> I'm looking into using MIDAS for an experiment that creates one large event
> (20MB or more) every second.
Hi, there - 20 Mbyte event at 1/sec is not so large these days. (Well, depending on your hardware).
Using typical 1-2 year old PC hardware, 20 M/sec to local disk should work right away. Sending data from a
remote front end (through the mserver), or writing to a remote disk (NFS, etc) - will of course requre a GigE
network connection.
By default, MIDAS is configured for using about 1-2 Mbyte events, so for your case, you will need to:
- increase the event size limits in your frontend,
- increase /Experiment/MAX_EVENT_SIZE in ODB
- increase the size of the SYSTEM event buffer (/Experiment/Buffer sizes/SYSTEM in ODB)
I generally recommend sizing the SYSTEM event buffer to hold a few seconds worth of data (ot
accommodate any delays in writing to local disk - competing reads, internal delays of the disks, etc).
So for 20 M/s, the SYSTEM buffer size should be about 40-60 Mbytes.
For your case, you also want to buffer 3-5-10 events, so the SYSTEM buffer size would be between 100 and
200 MBytes.
Assuming you have between 8-16-32 GBytes of RAM, this should not be a problem.

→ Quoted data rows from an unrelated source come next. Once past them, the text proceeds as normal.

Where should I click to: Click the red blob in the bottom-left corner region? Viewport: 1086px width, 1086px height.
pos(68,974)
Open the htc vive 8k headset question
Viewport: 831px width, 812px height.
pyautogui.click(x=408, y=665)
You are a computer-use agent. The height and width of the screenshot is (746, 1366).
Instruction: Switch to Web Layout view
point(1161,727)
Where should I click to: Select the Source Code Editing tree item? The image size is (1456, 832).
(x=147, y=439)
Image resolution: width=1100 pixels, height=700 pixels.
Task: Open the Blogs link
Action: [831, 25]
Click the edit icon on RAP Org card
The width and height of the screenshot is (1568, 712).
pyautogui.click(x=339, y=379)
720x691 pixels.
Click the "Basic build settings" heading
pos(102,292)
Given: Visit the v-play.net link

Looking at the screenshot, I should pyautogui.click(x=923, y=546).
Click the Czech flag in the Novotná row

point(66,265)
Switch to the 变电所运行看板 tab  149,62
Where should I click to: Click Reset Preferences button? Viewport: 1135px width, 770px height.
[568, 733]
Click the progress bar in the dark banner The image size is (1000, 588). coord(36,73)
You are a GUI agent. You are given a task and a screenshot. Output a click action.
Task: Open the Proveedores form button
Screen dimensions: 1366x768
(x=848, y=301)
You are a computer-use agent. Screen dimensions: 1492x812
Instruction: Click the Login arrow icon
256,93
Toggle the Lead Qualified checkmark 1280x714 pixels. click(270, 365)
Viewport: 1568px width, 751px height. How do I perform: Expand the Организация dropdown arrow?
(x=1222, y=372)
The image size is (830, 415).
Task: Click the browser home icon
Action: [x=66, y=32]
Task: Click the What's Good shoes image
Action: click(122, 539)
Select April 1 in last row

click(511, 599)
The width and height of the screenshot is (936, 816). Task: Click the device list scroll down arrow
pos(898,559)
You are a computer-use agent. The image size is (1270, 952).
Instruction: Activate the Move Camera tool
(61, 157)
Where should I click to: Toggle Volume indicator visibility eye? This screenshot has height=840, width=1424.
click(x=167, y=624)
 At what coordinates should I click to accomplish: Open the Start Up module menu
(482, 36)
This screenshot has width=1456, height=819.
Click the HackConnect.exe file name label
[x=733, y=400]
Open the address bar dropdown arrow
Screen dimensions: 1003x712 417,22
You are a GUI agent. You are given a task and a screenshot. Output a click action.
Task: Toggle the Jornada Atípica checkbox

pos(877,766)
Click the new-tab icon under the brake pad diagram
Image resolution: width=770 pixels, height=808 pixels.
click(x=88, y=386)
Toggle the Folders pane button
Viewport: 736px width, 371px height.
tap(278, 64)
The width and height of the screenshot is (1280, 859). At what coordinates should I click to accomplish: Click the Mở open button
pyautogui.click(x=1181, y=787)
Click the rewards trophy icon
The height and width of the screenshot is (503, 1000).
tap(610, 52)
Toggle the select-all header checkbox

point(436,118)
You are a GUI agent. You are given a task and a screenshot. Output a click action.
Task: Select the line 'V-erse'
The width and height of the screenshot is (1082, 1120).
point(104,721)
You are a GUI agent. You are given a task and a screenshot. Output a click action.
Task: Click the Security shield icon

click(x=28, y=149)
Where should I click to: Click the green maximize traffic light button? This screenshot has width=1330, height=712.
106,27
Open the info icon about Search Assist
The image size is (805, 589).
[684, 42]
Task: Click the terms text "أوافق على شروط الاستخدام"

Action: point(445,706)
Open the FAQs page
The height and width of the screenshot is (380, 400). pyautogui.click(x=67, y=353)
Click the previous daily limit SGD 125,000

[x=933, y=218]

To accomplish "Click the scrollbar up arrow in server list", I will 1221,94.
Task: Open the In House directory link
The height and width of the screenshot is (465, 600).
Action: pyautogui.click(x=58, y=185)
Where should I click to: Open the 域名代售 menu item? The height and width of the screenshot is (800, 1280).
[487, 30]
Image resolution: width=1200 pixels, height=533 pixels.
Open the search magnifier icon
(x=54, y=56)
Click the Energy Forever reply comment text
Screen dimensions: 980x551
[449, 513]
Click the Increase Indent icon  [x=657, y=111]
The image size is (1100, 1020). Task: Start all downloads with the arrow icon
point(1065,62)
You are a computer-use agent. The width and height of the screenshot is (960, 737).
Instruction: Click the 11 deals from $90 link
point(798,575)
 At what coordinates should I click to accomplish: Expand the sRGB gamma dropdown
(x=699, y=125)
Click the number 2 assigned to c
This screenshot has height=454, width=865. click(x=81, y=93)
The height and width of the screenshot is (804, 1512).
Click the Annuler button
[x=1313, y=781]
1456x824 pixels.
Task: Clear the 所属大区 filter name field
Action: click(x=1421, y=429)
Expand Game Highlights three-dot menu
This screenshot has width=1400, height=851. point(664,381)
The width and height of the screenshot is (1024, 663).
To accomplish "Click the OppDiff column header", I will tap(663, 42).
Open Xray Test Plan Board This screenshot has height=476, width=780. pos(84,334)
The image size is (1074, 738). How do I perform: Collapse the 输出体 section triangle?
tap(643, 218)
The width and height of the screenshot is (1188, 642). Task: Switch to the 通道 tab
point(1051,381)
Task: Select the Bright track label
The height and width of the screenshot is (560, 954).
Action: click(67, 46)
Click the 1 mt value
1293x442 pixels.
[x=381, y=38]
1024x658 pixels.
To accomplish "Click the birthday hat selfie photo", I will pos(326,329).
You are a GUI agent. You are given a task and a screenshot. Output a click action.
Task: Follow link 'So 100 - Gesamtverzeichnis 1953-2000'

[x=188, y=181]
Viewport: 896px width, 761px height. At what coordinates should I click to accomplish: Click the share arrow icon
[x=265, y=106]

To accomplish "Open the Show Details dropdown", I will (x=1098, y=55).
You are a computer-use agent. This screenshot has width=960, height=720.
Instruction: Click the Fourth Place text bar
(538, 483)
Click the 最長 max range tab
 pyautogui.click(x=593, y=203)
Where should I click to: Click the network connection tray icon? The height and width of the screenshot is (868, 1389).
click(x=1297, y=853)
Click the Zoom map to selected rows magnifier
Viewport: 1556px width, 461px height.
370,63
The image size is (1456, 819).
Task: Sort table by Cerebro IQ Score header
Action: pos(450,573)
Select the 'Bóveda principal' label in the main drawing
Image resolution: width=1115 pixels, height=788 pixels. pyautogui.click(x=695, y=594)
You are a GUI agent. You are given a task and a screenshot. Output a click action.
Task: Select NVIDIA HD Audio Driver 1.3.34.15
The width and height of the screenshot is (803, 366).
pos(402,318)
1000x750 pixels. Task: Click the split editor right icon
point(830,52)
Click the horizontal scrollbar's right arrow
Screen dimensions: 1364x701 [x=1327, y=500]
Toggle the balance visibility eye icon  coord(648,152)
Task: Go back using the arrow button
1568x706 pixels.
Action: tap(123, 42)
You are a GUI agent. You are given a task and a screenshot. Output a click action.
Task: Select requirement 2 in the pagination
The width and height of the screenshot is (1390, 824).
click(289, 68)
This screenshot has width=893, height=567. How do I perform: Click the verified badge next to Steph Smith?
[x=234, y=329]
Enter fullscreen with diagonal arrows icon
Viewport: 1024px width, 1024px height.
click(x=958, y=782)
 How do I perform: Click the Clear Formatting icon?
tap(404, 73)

One the other hand, if you are running on a low-power ("green") ARM system with 1 Gbyte of RAM and a
1GHz CPU, you should be able to handle the data rate of 20 Mbytes/sec, as long as your network and
storage can handle it - I see GigE ethernet running at about 30-40 Mbytes/sec, so you should be okey,
but local storage to SD flash is only about 10 Mbytes/sec - too slow. You can try USB-attached HDD or SSD,
this should run at up to 30-40 Mbytes/sec. I would expect no problems with this rate from MIDAS, as long
as you can fit into your 1 GByte of RAM - obviously your SYSTEM buffer will have to be a little smaller than
on a full-featured PC.
More information on MIDAS event size limits is here (as already reported by Stefan)
https://midas.triumf.ca/MidasWiki/index.php/Event_Buffer
Let us know how it works out for you.